The next effort was to understand what the hell this visual theme actually does to hide the ActionBar. Problem was, that content of the theme is not public either. But trying to search for any clues, I got to this page that helped me to solve the entire mystery. Yeah, title might be that important attribute. As I had my own implementation of ActionBar on the top, I wanted to maximize the available space and asked the window manager to hide a title for me. With single line of code commented out :

if(android.os.Build.VERSION.SDK_INT < 11) {

And the magic is gone and Honeycomb ActionBar is there. It is really just a glorified title bar, so it must be visible in Honeycomb to behave correctly. This little fact is mentioned in the Android Honeycomb documentation, so this is my first take-away for people trying to cope with the same problem :

Make sure that title of window is visible if you want to show the Honeycomb ActionBar !

Since I believe most developers face the similar scenario I had, they have their own implementation of the ActionBar for Gingerbread and as the result they had a window without the title, the solution Google has for the Honeycomb is extremely unintuitive. Glad I found a solution.

Not only this, but to my surprise I found that openOptionsMenu() started to work as well. That's amazing !

But I was still not done. As you can see from the picture above, the first version had both native Honeycomb ActionBar and the custom Gingerbread one.
I wanted to reorganize my code to be more reusable and in middle of this I realized the ActionBar is gone again, the getActionBar() is returning nothing again. But I was able to track my changes, so it didn't take long to figure out what is problem this time. I tried to create my visual hierarchy first and expected that getActionBar() will tell me if I have native HoneyComb ActionBar or not.
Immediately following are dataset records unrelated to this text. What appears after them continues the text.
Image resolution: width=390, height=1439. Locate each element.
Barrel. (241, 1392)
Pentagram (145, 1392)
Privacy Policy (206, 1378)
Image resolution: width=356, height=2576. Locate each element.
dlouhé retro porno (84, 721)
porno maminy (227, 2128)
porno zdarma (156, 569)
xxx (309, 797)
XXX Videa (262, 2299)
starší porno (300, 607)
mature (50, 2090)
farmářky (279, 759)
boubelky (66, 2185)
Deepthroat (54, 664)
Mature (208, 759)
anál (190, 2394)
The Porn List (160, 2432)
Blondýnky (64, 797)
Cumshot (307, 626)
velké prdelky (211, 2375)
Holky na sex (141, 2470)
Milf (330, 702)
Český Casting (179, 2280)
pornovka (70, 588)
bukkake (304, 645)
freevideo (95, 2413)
But this method is useless, as it assumes setContentView(view) has already been called. Since I was just constructing that view, this was not the case. Of course, this is another quite important aspect never mentioned in the documentation.

Hey Google, if your code requires the contract, and you are not able to enforce it by API design, please do us a favor and let us know about the contract !

So this is my second take-away as the case gets some clarification :

Make sure the setContentView(view) has been already called for your Activity, otherwise getActionBar() will return null.

Just to make the story complete, I wanted to have the look of the native ActionBar to be similar to previous version, and wanted to replace the logo with one that doesn't look as been a part of the button. I was not shocked to learn that customization is possible only in form of replacing the XML attribute "logo" with a custom value, and there is no corresponding Java API for that. It is still not clear to me why ActionBar is not descendant of View and why it is so difficult to deal with it, but apart of that, all the mystery has been solved.

As you can see, I decided to solve this customization problem by hiding the native ActionBar and rely on the fact that menu button in the top right corner works as expected. In this context, perhaps you'd think that I could save a lot of hassle and skip the ActionBar completely. There is one important aspect, which is the third and final take-away from this post :

If you target Honeycomb in the manifest, you need native ActionBar to be at least hidden, otherwise there is no way to show the option menus.

Hope you find the information mentioned in this post useful and hopefully they can save you some head-scratching time I had recently.